Avoiding the pitfalls
Sometimes academic journals have specific word counts, and it can be difficult to fit a lot of nuance and several additional analyses into the body of the paper. Where this is the case, it can be helpful to include all this information as supplementary information accompanying the paper (e.g. as a document uploaded to the Open Science Framework) rather than in the paper itself.
Preregistration, which you learned about in Week 4, can also help you to avoid the pitfalls described on the previous page. If you plan to use p-values to make conclusions about whether your statistical tests are significant or not, you will need to outline a significance threshold in your preregistration. You will also need to outline how you will interpret different results, including whether they will support a specific theory.
Preregistration can also protect you from burying results that don’t support your conclusions: if you preregister that you will run certain analyses, you will need to report the results of these, regardless of what they were.

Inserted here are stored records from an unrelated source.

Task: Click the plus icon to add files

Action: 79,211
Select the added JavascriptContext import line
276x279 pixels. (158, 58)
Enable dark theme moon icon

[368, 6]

Importantly, without anyone checking your preregistration, you could still make decisions in the preregistration that make your results less credible. For example, you could pick a very high significance threshold (e.g. p < 0.1), which would make false positive results more likely. You could say that a result supports a theory that doesn’t make sense, or you could ‘bury’ additional analyses that negate the results you’d prefer to draw attention to, if they weren’t included in your preregistration. Preregistration doesn’t automatically give your work more integrity, but it can help you to think through your research decisions more clearly before you start, and stop you from tricking yourself later.
Activity 2:
Allow about 30 minutes
Think of a disagreement you’ve had with someone. Write down three versions of the disagreement: one where you’re completely right, one where the other person is completely right, and one where you explain the complicated truth!
When you are ready, press 'reveal' to see our comments.
Discussion
Reflect on the activity – was it more difficult to write someone else’s perspective rather than your own? How might this manifest in research? Might it be easier to write about how your results support your preferred theory than to think about alternatives? Could stepping into the shoes of another researcher help you to try to work out alternative explanations for your results?